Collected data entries
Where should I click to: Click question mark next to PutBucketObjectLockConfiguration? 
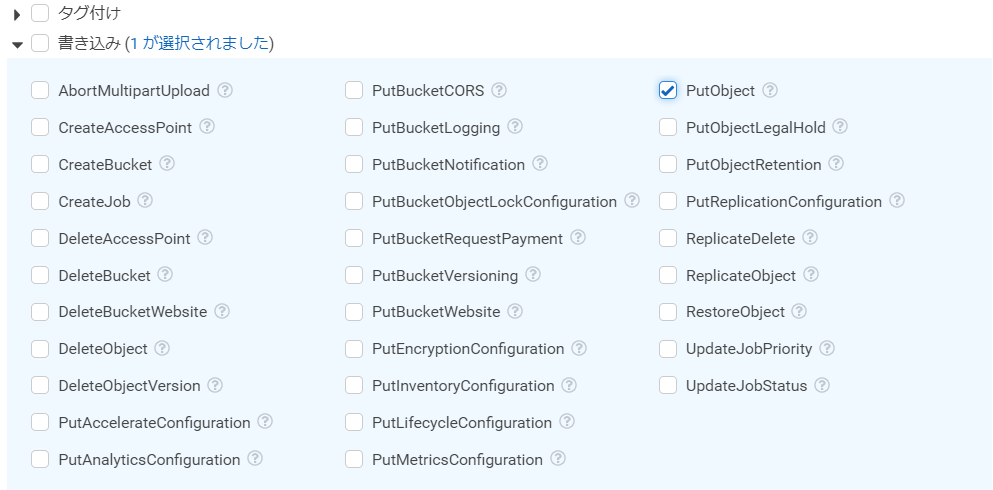click(631, 201)
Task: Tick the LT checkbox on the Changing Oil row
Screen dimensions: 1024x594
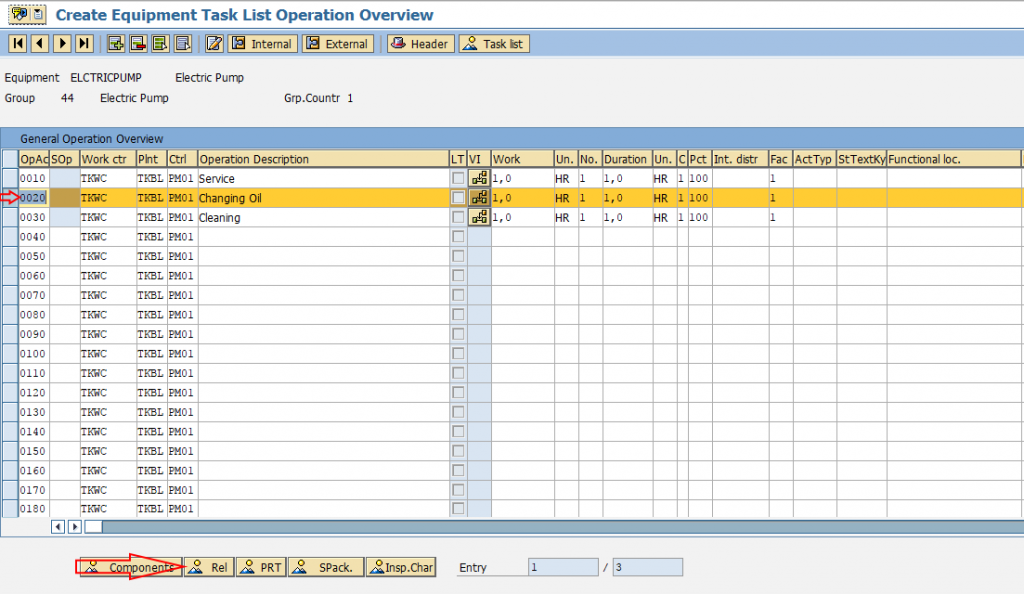Action: [x=458, y=197]
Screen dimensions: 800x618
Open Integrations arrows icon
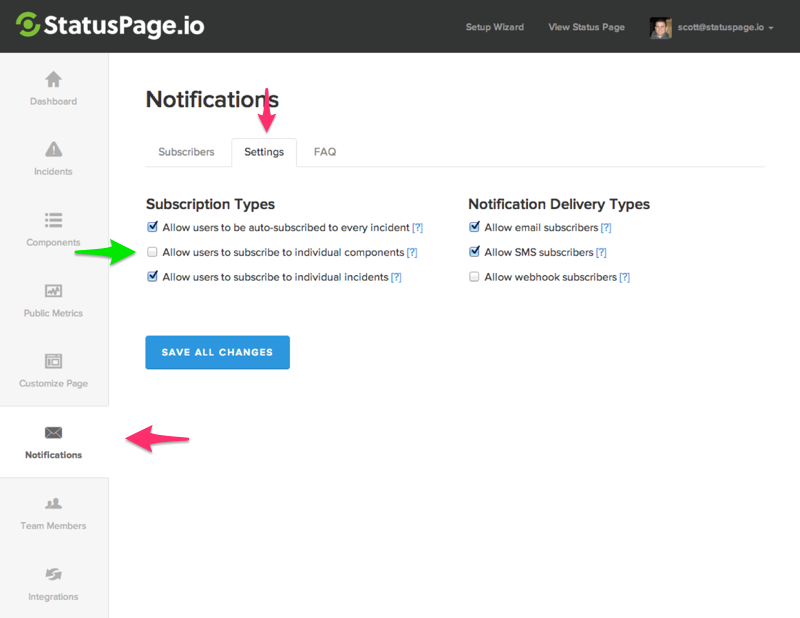53,575
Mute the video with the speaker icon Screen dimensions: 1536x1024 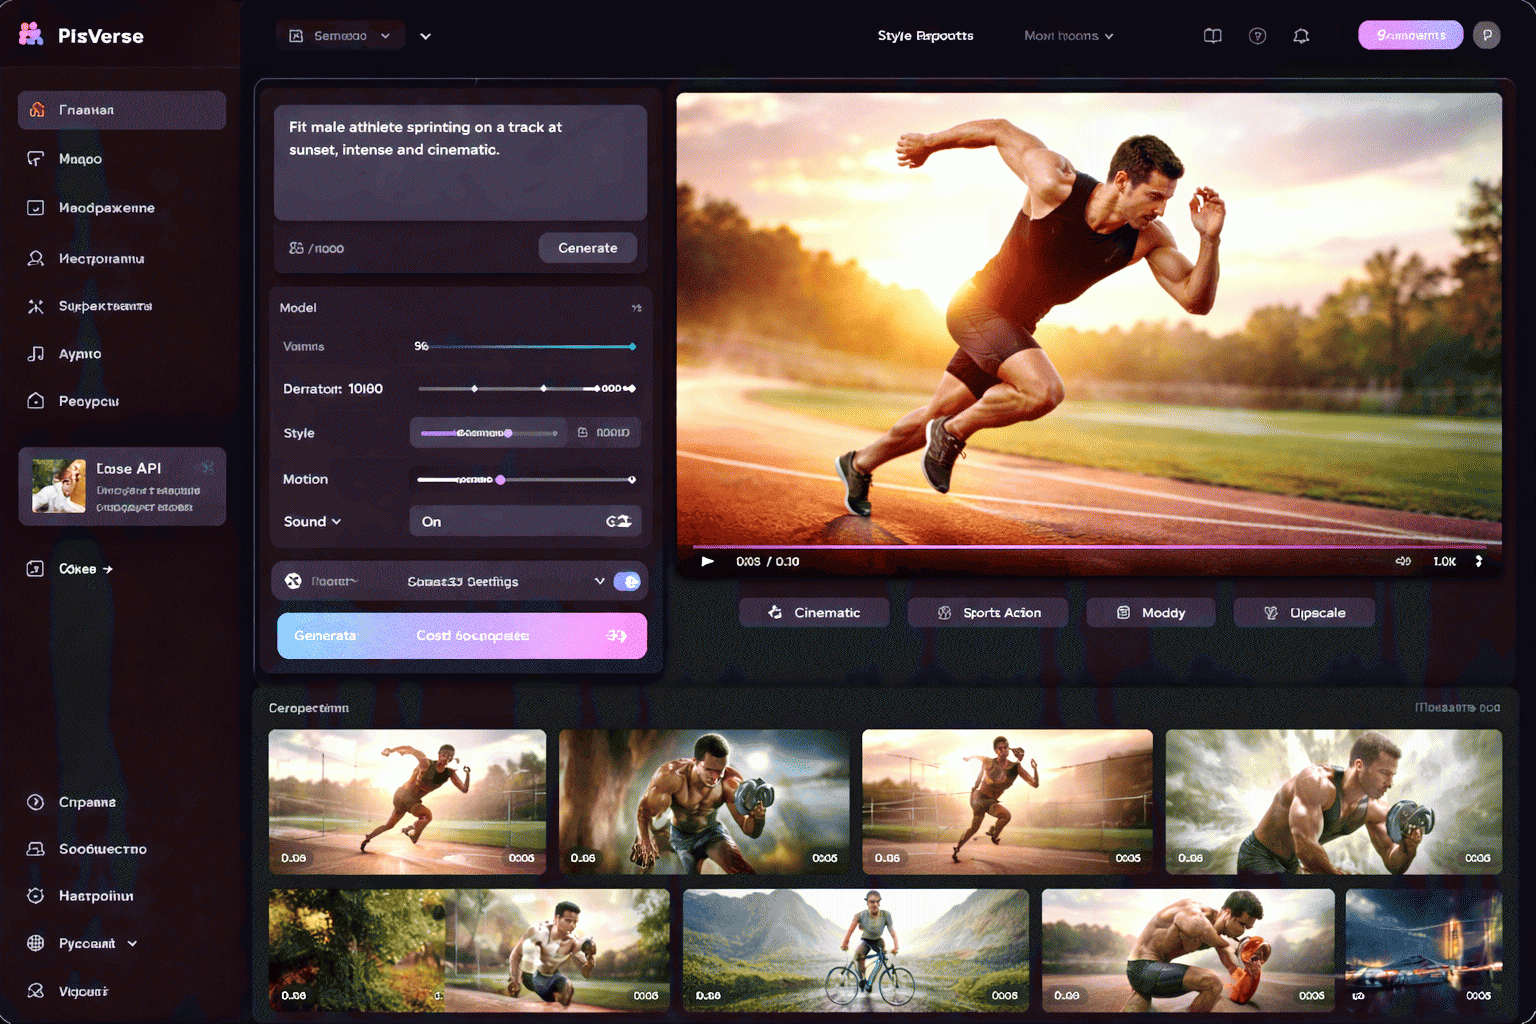[1403, 561]
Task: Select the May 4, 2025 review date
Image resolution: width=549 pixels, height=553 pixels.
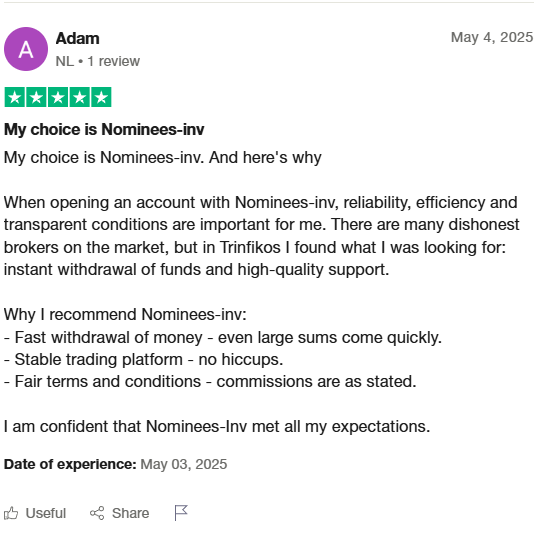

## Exercise prompt
From the entries, report every line in which the string "Task" occurs.

## Finished exercise
Task: Tick the LT checkbox on the Changing Oil row
Task: Select the May 4, 2025 review date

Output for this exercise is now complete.